Bonjour, bonsoir ! En rouvrant mes fichiers fics, je suis tombé sur ce crack-OS que j'ai jamais publié... Je me suis dit qu'il était temps d'y remédier ! Je n'ai pas fait bêta ce texte et c'est écrit à l'arrache dans un mood très crack, j'espère que ça vous plaira quand même !
Bonne lecture !
On a échangé nos Mamans
« Je suis rentré ! S'exclama Izuku d'une voix enjouée et sonnant légèrement faux, ôtant ses chaussures dans l'entrée après avoir refermé la porte.

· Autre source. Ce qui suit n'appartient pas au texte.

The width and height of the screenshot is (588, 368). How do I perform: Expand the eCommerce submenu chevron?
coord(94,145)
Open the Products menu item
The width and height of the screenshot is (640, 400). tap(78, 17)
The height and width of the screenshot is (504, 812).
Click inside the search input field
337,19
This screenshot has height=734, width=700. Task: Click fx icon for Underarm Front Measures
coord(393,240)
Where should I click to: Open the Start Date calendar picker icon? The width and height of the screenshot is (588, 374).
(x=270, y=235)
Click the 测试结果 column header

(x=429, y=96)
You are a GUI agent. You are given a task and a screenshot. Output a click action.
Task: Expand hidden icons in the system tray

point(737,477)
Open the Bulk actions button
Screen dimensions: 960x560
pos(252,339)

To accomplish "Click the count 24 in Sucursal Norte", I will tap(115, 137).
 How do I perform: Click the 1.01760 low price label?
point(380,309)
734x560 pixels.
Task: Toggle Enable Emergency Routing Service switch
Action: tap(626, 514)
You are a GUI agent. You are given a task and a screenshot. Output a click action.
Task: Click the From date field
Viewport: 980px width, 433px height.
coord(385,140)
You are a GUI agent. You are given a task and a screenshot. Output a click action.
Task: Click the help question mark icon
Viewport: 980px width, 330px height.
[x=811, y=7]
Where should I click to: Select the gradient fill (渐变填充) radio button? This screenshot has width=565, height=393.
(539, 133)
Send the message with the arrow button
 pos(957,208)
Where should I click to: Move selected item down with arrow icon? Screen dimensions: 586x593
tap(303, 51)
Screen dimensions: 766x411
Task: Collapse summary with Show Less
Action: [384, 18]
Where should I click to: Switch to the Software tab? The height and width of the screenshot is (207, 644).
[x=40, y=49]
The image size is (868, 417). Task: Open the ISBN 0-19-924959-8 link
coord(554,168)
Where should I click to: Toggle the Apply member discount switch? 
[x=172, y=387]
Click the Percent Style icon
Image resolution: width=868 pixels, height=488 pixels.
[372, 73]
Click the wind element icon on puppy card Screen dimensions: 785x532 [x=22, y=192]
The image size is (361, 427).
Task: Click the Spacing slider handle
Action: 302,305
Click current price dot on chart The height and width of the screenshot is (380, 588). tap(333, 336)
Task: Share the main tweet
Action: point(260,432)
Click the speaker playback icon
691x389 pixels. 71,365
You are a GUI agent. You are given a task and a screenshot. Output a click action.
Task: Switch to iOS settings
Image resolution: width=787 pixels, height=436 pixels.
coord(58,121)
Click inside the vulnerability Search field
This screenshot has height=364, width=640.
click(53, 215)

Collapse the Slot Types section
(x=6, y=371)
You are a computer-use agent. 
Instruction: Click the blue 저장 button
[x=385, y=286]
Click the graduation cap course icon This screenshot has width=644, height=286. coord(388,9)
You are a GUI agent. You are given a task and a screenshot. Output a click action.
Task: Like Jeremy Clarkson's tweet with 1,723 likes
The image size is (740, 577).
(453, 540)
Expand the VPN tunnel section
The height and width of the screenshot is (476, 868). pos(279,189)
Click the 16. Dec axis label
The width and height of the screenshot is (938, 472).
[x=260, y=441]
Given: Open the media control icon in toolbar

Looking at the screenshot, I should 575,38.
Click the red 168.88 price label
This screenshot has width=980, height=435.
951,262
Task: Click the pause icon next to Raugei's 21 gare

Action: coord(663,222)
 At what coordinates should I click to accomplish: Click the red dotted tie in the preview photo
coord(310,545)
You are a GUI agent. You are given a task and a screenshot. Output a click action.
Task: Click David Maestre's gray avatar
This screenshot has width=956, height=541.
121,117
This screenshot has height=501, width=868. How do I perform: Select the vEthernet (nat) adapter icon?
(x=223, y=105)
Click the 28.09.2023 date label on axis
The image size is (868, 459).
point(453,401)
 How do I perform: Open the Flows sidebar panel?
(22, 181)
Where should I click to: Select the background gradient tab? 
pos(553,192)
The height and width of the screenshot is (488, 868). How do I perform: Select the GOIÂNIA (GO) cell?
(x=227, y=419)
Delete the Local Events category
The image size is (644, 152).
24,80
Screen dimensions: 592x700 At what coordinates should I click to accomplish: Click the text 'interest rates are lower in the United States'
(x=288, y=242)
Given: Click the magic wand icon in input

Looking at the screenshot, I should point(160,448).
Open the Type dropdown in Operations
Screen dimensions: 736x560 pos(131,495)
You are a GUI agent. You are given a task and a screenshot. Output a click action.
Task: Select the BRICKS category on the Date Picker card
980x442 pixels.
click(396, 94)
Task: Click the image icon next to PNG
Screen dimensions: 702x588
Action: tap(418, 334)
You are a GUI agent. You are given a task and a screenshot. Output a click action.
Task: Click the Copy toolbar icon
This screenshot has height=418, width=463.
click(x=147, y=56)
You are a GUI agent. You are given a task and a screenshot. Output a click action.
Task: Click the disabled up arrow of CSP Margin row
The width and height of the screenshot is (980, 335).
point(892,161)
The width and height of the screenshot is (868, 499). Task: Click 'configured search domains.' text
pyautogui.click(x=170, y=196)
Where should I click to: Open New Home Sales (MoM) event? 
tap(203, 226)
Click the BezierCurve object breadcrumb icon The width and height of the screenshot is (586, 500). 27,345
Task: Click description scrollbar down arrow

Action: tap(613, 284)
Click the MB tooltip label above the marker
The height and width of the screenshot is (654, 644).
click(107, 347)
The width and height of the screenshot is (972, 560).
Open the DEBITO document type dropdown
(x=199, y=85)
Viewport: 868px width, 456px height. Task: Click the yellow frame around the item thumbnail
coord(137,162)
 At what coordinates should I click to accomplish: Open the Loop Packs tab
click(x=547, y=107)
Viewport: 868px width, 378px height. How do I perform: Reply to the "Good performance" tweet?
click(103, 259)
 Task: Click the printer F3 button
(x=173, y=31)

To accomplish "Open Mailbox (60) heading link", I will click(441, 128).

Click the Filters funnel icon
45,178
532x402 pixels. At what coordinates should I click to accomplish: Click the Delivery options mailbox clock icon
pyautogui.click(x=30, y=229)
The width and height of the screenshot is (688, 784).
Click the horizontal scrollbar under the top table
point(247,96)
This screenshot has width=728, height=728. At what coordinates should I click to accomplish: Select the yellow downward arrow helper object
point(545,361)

Sauf que la voix qui lui répondit ne fut pas celle de d'habitude. Ce n'était pas le ton délicat et chaleureux de sa mère, annonçant que celle-ci viendrait bientôt passer la tête par le chambranle du salon pour lui demander comment s'était passée sa journée au collège. Non, la voix, bien que provenant également d'une femme, était plus ferme et surtout plus forte :
- Bon retour Izuku !
Et une fois dans le salon, il fallut un instant au jeune vert pour se rappeler de ce que faisait Mitsuki Bakugou, la mère de son ami d'enfance en personne, assise tranquillement à la table de la cuisine en train de feuilleter un livre de mode, une tasse de café à la main. Mais oui, c'est vrai. Pour une durée de 48 h, Kacchan et lui avaient échangé leurs mères, sur une idée lancée par la blonde, pour une raison demeurée assez obscure pour le jeune adolescent. Quand il lui avait demandé, elle avait simplement répondu avoir besoin d'un peu de calme pour profiter de ses jours de congés, ce qui était parfaitement compréhensif quand on connaissait l'atmosphère quotidienne chez les Bakugou.
Mitsuki releva la tête du magazine à l'entrée de son « fils pour deux jours » dans la pièce, esquissant une phrase pour lui demander si sa journée s'était bien passée. Mais cette réplique se perdit dans sa gorge quand elle remarqua que celui-ci était trempé, alors même qu'il faisait un temps clair dehors. Elle se leva alors immédiatement pour venir vers lui :
- Mais qu'est-ce qu'il s'est passé ? Tu es trempé ! Tu vas m'expliquer et aller prendre un bon bain chaud avant d'attraper froid ! Lui intima-t-elle, d'une voix qui bien qu'un peu plus brusque que celle d'Inko, était cependant empreinte de douceur et d'un peu d'inquiétude.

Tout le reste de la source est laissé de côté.